Non è così: la lettura della contemporaneità è multiforme, diversi sono i modi e le tecniche, la letteratura è uno dei modi di “leggere” il mondo, la letteratura che ha a cuore la ricerca della bellezza, del piacere estetico che è un piacere non solo intellettuale. Non sto scrivendo del “nuovo realismo” di tanti romanzi noir e polizieschi o pulp coniugati nelle diverse territorialità, con le loro varianti linguistiche e di costume. Non mi riferisco nemmeno alla narrativa che “celebra la liturgia della terra e della realtà sociale”, carica di personaggi precari per la loro condizione sociale, ma forse ancor più per come sono costruiti e narrati.

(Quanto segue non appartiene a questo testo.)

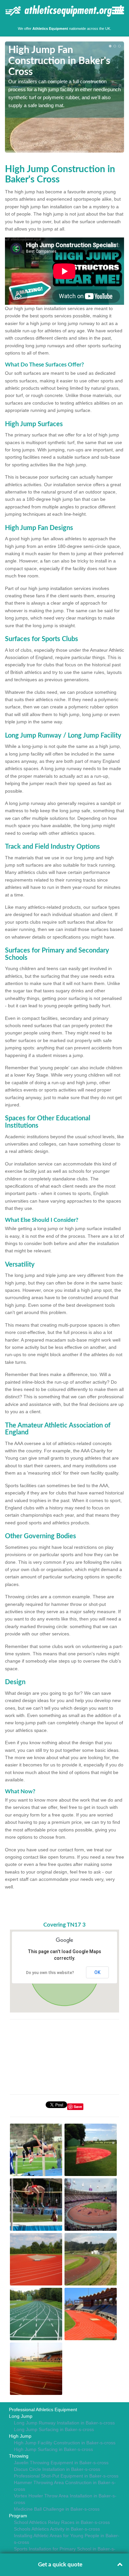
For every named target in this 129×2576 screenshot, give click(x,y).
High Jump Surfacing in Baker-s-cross (53, 2449)
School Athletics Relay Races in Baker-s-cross (62, 2522)
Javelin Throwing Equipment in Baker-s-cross (61, 2462)
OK (97, 1972)
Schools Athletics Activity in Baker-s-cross (57, 2529)
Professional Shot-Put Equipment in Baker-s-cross (66, 2475)
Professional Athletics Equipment (43, 2409)
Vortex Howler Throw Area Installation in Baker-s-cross (65, 2499)
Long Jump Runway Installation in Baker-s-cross (64, 2422)
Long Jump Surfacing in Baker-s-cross (54, 2429)
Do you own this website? (50, 1972)
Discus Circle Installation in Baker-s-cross (57, 2469)
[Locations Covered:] (8, 10)
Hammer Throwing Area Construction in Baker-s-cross (65, 2486)
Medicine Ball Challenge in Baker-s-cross (57, 2509)
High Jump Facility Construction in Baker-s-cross (64, 2442)
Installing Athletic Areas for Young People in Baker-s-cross (66, 2539)
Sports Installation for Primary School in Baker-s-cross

Vorrei scrivere di un tentativo di fare letteratura sapendo di fare solo questa e, nel mentre, aiutare indirettamente il lettore ad accorgersi che di questo si tratta e non di altro. Un opera prima di un giovane poco più che trentenne Francesco Targhetta che ha scritto un romanzo in versi, Perciò veniamo bene nelle fotografie, ISBN, € 19,90, che racconta di altri trentenni che “vivono” occasioni comuni, che non possono che essere precarie, perché questa è la contemporaneità. Senza ostentazioni, senza sottolineature negli avvenimenti, senza istantanee o frammenti di sceneggiatura inseriti per caso o di proposito nella narrazione. Solo un flusso continuo di quotidianità normali e per questo disarmanti. Nemmeno raccontate ma solo percepite con la lingua ambigua dell’interiorità quella che dice e tace o nasconde insieme. Una ambiguità resa efficacemente dal linguaggio poetico, il solo che possa provare a dire l’indicibile, fino a svelare ciò che non si vorrebbe dire. Una lingua che in Targhetta non è mai esercizio o gioco linguistico, l’uso è quello di una lingua piana che non fa sfoggio di sé e nemmeno si adegua al realismo del parlato giovanile. Non c’è spazio per l’immedesimazione facile, non siamo attratti da qualche trucco verbale o percorso di identificazione, ma solo dalla possibilità che nel lettore prenda corpo la pietas, una condivisione, che pur assumendo i contorni delle emozioni, è soprattutto solidarietà, scelta di accompagnare quei personaggi durante la lettura. Il lettore così è libero di leggere una contemporaneità precaria filtrata dalle percezioni soggettive del narratore e dei suoi amici, che non sono incaricati dall’autore di ri-leggere la realtà, perché questo è un compito che l’autore lascia al lettore.
Un’opera aperta dunque, perché Targhetta non fa sociologia ma letteratura e perché usa il linguaggio della poesia. Roland Barthes ci ricordava che “il fascismo non è impedire di dire, ma obbligare a dire” e che questo è un rischio sempre presente in quanto “il linguaggio è una legislazione e la lingua ne è il codice”, per questo il “potere è insito nella lingua”. Ma la letteratura appare il linguaggio in grado di scassinare questa condizione in virtù della sua ambiguità, della possibilità che la letteratura ha di lasciare il lettore libero di leggere e interpretare, e la poesia in massimo grado, proprio perché svela (o nasconde) anche il non detto, lasciando a noi l’occasione di “riscriverlo”.
Così l’amara constatazione che “…: non si muove nessuno, / qua, / perciò veniamo bene / nelle fotografie”, leggendo questo romanzo in versi si trasforma nell’invito a muoverci, ci lascia liberi di ricercare nella memoria e nei volti dei trentenni che conosciamo il senso di questa contemporaneità, ci permette di prendere parte e scegliere di correre il rischio di venire mossi nelle fotografie di domani.